Problem to solve: Pull out every line of the listing below where "agent" appears.

Records for the task:
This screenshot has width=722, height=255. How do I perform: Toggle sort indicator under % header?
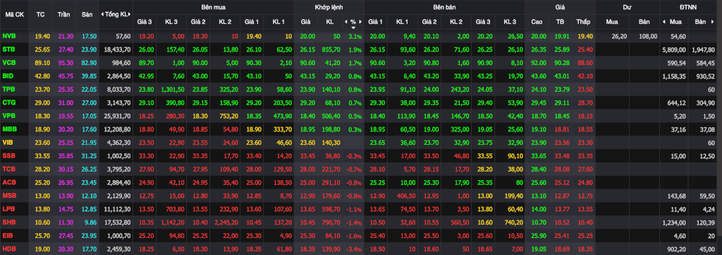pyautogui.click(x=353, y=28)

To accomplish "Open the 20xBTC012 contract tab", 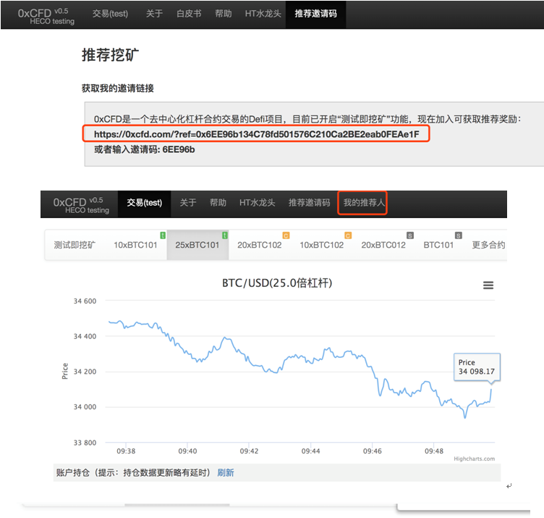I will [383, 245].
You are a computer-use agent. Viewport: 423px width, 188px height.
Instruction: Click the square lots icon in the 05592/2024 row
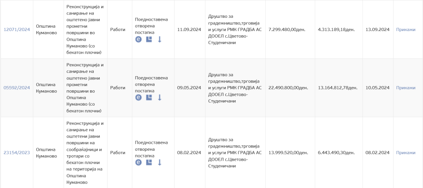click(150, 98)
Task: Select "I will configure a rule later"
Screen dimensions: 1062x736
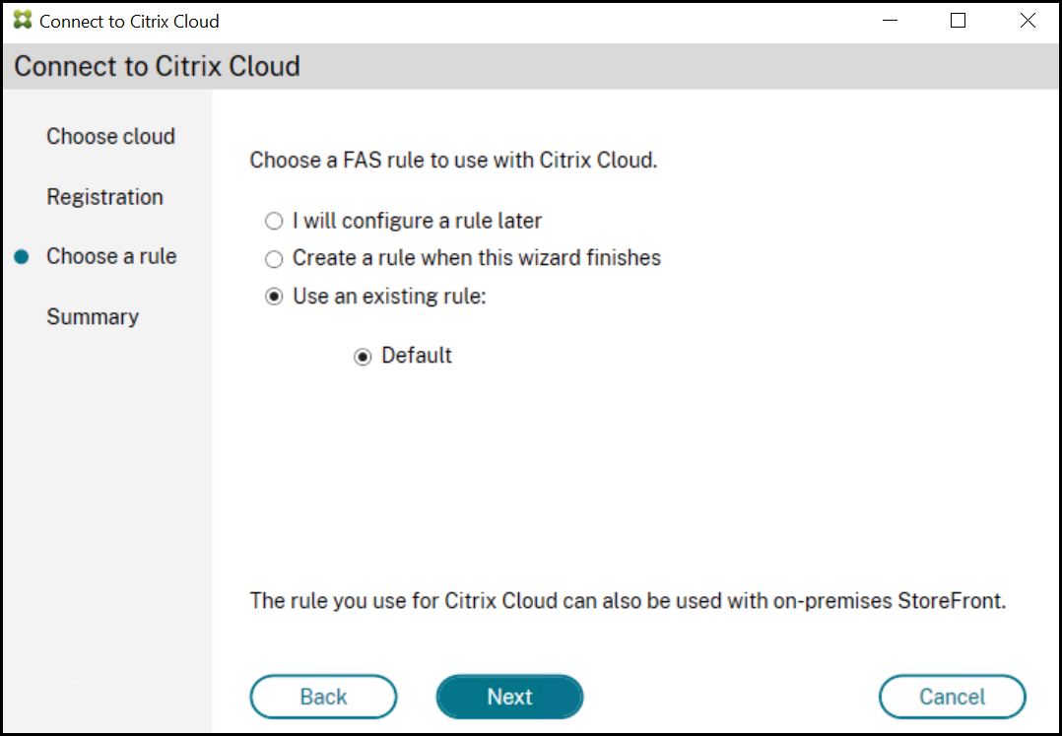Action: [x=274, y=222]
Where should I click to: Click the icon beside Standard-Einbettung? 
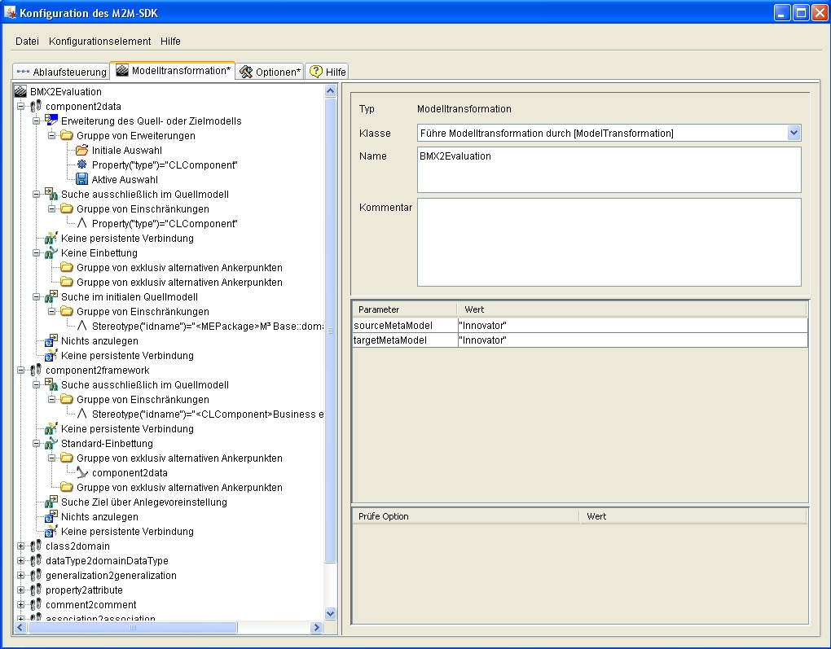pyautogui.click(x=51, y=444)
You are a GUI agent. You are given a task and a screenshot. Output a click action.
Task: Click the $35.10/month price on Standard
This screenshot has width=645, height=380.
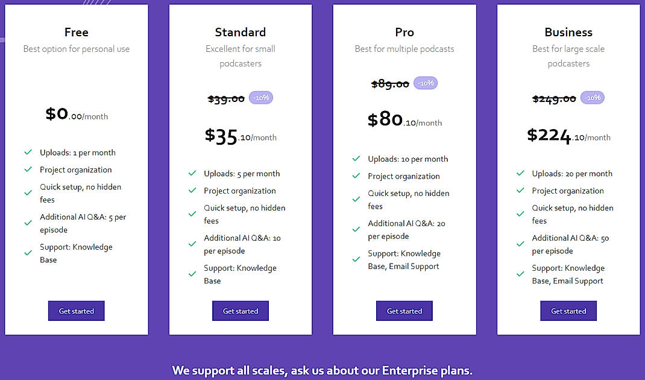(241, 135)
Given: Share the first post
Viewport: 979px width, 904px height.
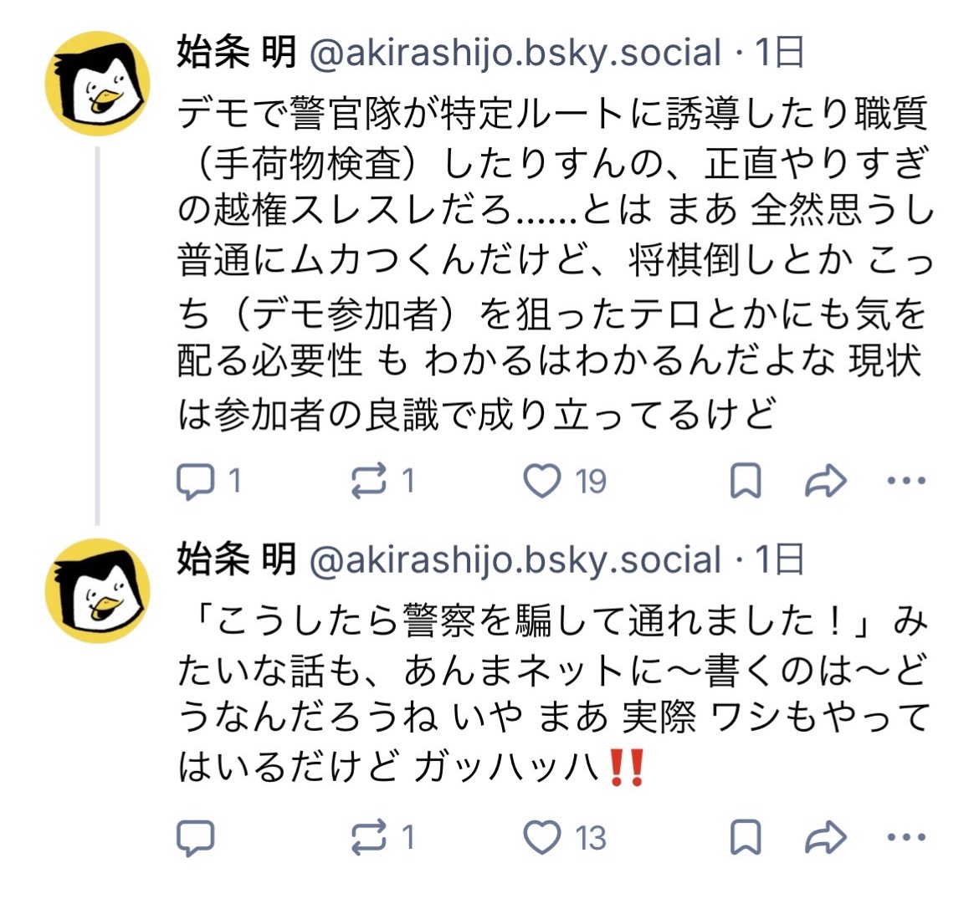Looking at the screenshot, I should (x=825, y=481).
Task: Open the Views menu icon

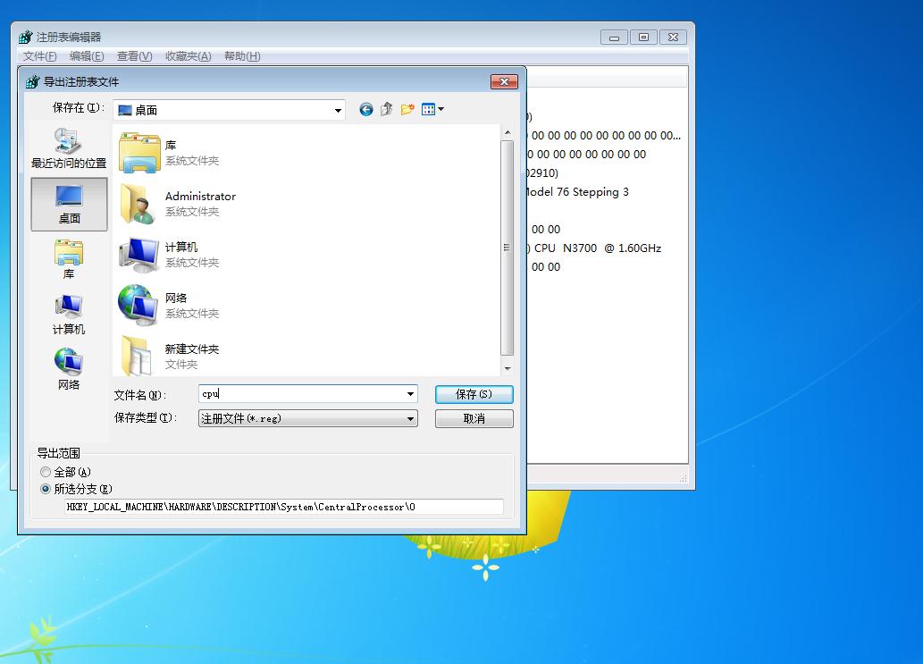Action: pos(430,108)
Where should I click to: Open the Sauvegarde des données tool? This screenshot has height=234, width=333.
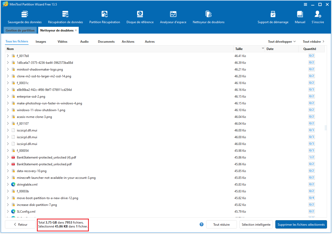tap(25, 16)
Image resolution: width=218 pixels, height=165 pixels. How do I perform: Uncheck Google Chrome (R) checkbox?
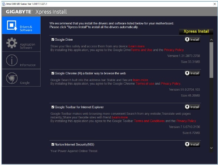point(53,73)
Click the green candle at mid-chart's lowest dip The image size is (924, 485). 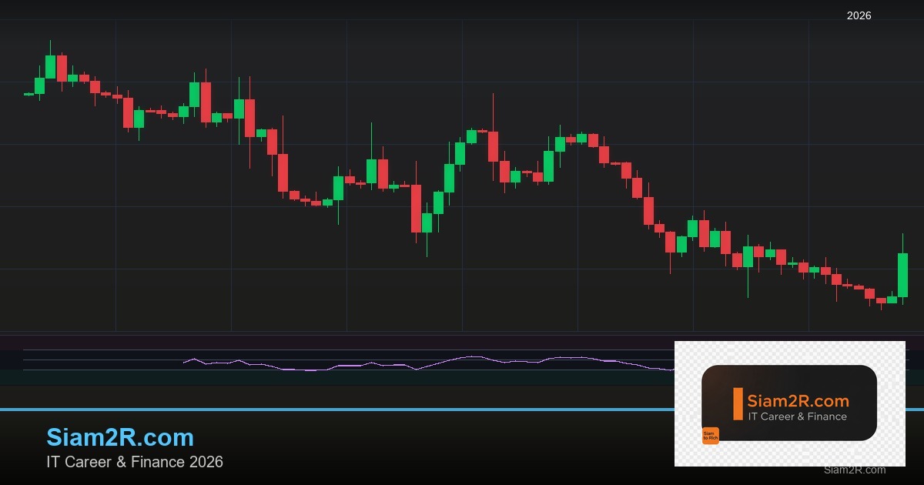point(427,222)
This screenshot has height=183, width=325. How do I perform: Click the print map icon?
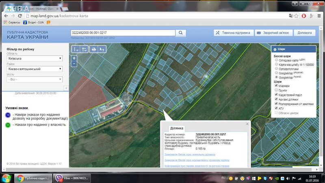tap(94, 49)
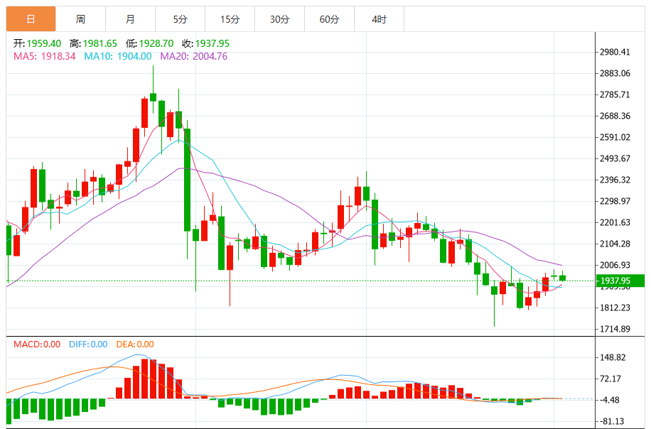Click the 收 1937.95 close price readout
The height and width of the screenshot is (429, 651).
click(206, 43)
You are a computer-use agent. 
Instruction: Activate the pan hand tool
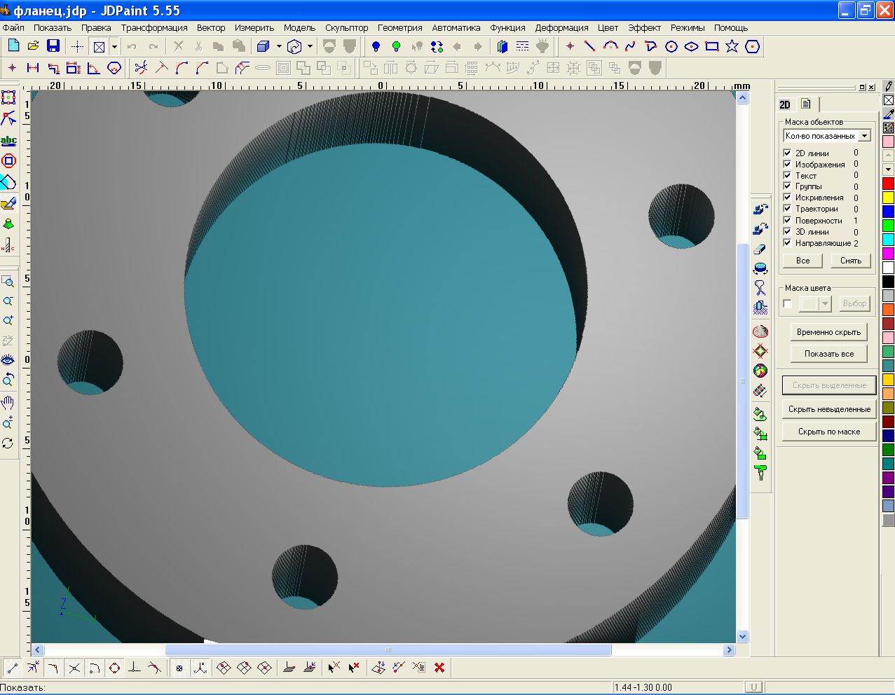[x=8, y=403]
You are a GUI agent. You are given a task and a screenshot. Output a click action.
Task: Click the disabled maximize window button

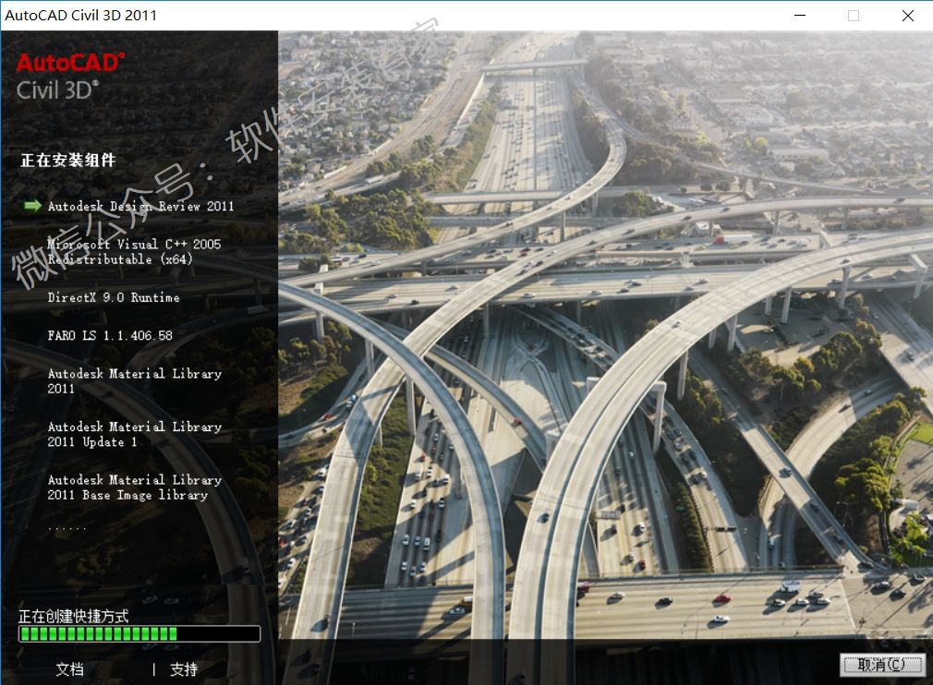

Answer space:
You are a computer-use agent. Viewport: 423px width, 188px height.
You are a GUI agent. You are given a task and a screenshot. Output a click action.
You are a computer-use agent. 
You are a GUI agent. You are given a task and a screenshot. Output a click action.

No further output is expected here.